Methods: A Quasi-experimental study design with control and intervention group was conducted with 200 pregnant women (100in each group). Women in intervention group were provided with health education sessions on malaria for 12 weeks while those in control group obtained routine information by lady health workers (LHWs). Pre and post intervention assessment was done for knowledge about malaria and use of LLINs; and was statistically analyzed using descriptive statistics and difference in difference (DID) multivariable regression analysis to test the effectiveness of intervention.
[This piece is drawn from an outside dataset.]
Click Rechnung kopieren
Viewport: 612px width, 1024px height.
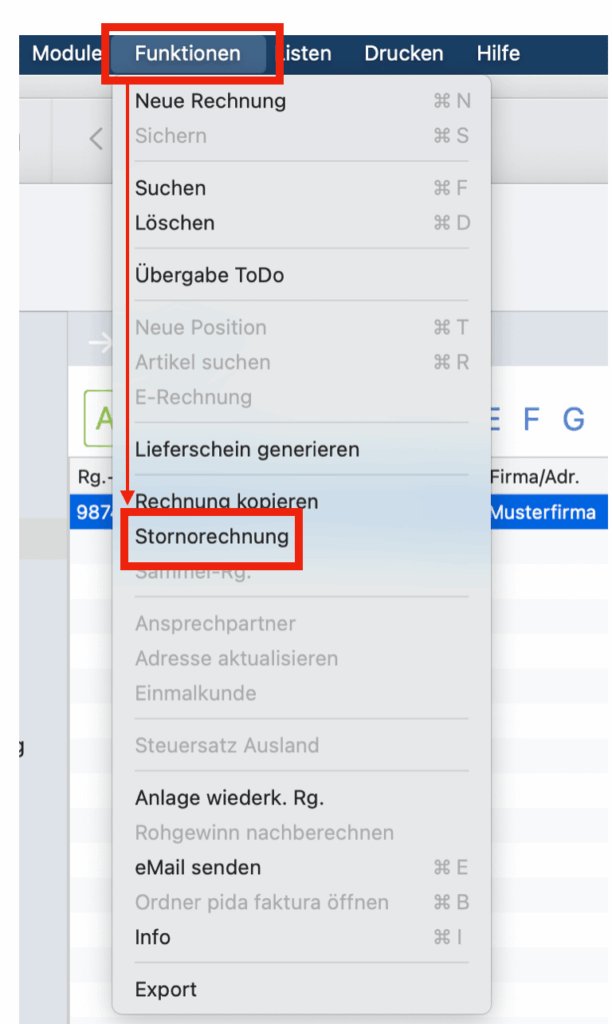[x=227, y=501]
Results: Baseline was conducted with 200 pregnant women. Demographic characteristics were similar in both groups with slight differences in age, education, income, type of latrine and source of drinking water. There were no significant differences between the mean knowledge and use of LLINs scores between groups at baseline. However, the estimated difference-in-difference value after the intervention was 4.170 (p <0.01) represents an increase in scores of knowledge in the intervention group as compared to control. Similarly difference-in-difference value of 3.360 (p <0.05) showed an increase in use of LLINs score after the intervention which was significant therefore showing that the intervention had a positive effect.
Conclusions: Results proved that health education could be an effective intervention for improving knowledge and usage of LLINs among pregnant women for prevention of malaria. Therefore, such educational interventions have a positive potential to be implemented at larger scale by incorporating them into routine health sessions provided by health workers.